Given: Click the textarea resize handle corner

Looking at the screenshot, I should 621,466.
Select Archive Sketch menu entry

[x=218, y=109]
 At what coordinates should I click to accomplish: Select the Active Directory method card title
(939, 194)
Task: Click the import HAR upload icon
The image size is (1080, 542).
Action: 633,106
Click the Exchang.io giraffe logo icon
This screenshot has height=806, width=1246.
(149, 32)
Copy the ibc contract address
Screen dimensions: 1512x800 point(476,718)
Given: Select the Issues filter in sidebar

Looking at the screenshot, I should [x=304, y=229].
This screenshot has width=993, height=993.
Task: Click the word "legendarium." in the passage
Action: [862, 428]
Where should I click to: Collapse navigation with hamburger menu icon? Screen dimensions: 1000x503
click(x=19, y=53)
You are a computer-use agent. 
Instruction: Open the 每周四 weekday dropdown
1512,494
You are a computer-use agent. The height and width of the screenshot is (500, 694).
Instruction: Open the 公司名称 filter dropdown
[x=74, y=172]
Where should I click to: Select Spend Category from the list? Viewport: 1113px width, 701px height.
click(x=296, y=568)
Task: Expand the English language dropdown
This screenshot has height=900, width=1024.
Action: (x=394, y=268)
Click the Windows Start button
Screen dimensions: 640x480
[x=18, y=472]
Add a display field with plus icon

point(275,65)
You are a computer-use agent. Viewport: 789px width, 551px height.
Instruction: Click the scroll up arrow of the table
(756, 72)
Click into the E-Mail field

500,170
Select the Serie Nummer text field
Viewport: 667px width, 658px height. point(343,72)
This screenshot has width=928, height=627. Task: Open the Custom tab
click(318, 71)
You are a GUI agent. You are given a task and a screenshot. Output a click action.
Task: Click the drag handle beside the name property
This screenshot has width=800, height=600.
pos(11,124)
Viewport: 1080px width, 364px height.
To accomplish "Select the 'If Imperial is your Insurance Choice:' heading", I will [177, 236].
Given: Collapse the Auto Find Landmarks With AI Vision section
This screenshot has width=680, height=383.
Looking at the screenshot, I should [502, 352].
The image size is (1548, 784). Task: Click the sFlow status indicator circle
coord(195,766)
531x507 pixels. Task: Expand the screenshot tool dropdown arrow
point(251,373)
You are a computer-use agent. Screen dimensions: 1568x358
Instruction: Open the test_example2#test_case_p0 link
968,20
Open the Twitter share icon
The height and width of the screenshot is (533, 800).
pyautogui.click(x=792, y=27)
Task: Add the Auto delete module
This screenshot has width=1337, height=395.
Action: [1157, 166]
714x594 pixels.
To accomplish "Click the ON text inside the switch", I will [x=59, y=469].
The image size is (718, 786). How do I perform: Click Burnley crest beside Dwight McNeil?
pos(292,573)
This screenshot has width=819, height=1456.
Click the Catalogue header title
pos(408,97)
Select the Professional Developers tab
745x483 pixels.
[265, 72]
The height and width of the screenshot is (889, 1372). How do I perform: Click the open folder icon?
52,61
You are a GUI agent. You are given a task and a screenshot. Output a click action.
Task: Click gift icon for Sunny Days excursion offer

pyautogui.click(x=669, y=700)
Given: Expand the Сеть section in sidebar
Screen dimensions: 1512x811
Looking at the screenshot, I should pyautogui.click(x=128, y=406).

# [Work request]
The response consists of the lines above that contain "section".

# [Solution for this problem]
Given: Collapse the Auto Find Landmarks With AI Vision section
Given: Expand the Сеть section in sidebar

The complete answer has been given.